Records from a pointing dataset
───

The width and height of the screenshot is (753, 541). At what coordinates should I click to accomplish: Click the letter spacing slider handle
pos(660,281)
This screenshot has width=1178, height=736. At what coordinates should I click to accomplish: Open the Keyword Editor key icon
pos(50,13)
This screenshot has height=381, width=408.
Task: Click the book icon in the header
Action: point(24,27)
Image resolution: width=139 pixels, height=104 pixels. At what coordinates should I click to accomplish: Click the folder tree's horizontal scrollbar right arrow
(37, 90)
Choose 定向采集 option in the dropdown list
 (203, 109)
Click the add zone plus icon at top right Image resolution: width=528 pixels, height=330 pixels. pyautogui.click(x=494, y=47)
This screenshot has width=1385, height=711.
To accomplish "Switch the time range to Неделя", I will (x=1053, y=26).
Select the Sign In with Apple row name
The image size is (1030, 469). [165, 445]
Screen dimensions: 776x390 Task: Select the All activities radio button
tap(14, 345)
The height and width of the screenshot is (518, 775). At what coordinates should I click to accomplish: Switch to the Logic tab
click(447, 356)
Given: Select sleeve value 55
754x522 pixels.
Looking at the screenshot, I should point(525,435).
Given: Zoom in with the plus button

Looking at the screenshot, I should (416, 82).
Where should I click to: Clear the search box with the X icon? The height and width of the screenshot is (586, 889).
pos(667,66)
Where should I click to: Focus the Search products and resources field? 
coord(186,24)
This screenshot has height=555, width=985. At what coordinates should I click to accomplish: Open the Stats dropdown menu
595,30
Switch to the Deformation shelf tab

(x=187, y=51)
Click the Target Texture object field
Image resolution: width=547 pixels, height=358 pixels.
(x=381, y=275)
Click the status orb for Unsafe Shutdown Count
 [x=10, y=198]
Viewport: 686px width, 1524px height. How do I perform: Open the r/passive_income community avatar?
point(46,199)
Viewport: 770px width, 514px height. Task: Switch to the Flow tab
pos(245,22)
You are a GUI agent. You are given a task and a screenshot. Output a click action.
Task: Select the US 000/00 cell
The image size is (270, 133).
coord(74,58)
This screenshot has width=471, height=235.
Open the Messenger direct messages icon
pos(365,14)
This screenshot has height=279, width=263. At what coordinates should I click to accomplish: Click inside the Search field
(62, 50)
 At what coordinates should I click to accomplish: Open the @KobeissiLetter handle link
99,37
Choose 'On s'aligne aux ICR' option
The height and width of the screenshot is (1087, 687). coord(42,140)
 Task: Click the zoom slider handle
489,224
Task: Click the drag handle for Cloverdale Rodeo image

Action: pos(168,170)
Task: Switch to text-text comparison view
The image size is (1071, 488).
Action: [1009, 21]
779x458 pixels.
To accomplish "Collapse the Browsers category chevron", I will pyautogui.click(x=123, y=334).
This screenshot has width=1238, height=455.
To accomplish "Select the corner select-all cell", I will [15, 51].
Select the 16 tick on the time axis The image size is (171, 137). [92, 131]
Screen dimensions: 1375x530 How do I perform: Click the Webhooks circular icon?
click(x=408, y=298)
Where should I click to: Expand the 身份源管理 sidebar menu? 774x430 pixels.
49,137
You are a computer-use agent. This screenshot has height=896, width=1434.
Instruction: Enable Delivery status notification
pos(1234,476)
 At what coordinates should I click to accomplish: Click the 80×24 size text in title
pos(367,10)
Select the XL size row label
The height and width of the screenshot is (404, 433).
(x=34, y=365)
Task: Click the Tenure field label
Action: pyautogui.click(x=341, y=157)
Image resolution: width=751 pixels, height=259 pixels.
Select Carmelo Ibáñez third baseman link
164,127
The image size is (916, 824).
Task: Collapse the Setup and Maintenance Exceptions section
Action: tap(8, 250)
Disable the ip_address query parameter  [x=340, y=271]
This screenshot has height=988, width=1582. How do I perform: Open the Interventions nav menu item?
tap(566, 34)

───

* _WORK TO DO_
Transcribe all of the lines above without any change.

* _RESULT OF THIS TASK_
The width and height of the screenshot is (753, 541). At what coordinates should I click to accomplish: Click the letter spacing slider handle
pos(660,281)
This screenshot has width=1178, height=736. At what coordinates should I click to accomplish: Open the Keyword Editor key icon
pos(50,13)
This screenshot has height=381, width=408.
Task: Click the book icon in the header
Action: point(24,27)
Image resolution: width=139 pixels, height=104 pixels. At what coordinates should I click to accomplish: Click the folder tree's horizontal scrollbar right arrow
(37, 90)
Choose 定向采集 option in the dropdown list
 (203, 109)
Click the add zone plus icon at top right Image resolution: width=528 pixels, height=330 pixels. pyautogui.click(x=494, y=47)
This screenshot has width=1385, height=711.
To accomplish "Switch the time range to Неделя", I will (x=1053, y=26).
Select the Sign In with Apple row name
The image size is (1030, 469). [165, 445]
Screen dimensions: 776x390 Task: Select the All activities radio button
tap(14, 345)
The height and width of the screenshot is (518, 775). At what coordinates should I click to accomplish: Switch to the Logic tab
click(447, 356)
Given: Select sleeve value 55
754x522 pixels.
Looking at the screenshot, I should point(525,435).
Given: Zoom in with the plus button

Looking at the screenshot, I should (416, 82).
Where should I click to: Clear the search box with the X icon? The height and width of the screenshot is (586, 889).
pos(667,66)
Where should I click to: Focus the Search products and resources field? 
coord(186,24)
This screenshot has height=555, width=985. At what coordinates should I click to accomplish: Open the Stats dropdown menu
595,30
Switch to the Deformation shelf tab

(x=187, y=51)
Click the Target Texture object field
Image resolution: width=547 pixels, height=358 pixels.
(x=381, y=275)
Click the status orb for Unsafe Shutdown Count
 [x=10, y=198]
Viewport: 686px width, 1524px height. How do I perform: Open the r/passive_income community avatar?
point(46,199)
Viewport: 770px width, 514px height. Task: Switch to the Flow tab
pos(245,22)
You are a GUI agent. You are given a task and a screenshot. Output a click action.
Task: Select the US 000/00 cell
The image size is (270, 133).
coord(74,58)
This screenshot has width=471, height=235.
Open the Messenger direct messages icon
pos(365,14)
This screenshot has height=279, width=263. At what coordinates should I click to accomplish: Click inside the Search field
(62, 50)
 At what coordinates should I click to accomplish: Open the @KobeissiLetter handle link
99,37
Choose 'On s'aligne aux ICR' option
The height and width of the screenshot is (1087, 687). coord(42,140)
 Task: Click the zoom slider handle
489,224
Task: Click the drag handle for Cloverdale Rodeo image

Action: pos(168,170)
Task: Switch to text-text comparison view
The image size is (1071, 488).
Action: [1009, 21]
779x458 pixels.
To accomplish "Collapse the Browsers category chevron", I will pyautogui.click(x=123, y=334).
This screenshot has width=1238, height=455.
To accomplish "Select the corner select-all cell", I will [15, 51].
Select the 16 tick on the time axis The image size is (171, 137). [92, 131]
Screen dimensions: 1375x530 How do I perform: Click the Webhooks circular icon?
click(x=408, y=298)
Where should I click to: Expand the 身份源管理 sidebar menu? 774x430 pixels.
49,137
You are a computer-use agent. This screenshot has height=896, width=1434.
Instruction: Enable Delivery status notification
pos(1234,476)
 At what coordinates should I click to accomplish: Click the 80×24 size text in title
pos(367,10)
Select the XL size row label
The height and width of the screenshot is (404, 433).
(x=34, y=365)
Task: Click the Tenure field label
Action: pyautogui.click(x=341, y=157)
Image resolution: width=751 pixels, height=259 pixels.
Select Carmelo Ibáñez third baseman link
164,127
The image size is (916, 824).
Task: Collapse the Setup and Maintenance Exceptions section
Action: tap(8, 250)
Disable the ip_address query parameter  [x=340, y=271]
This screenshot has height=988, width=1582. How do I perform: Open the Interventions nav menu item?
tap(566, 34)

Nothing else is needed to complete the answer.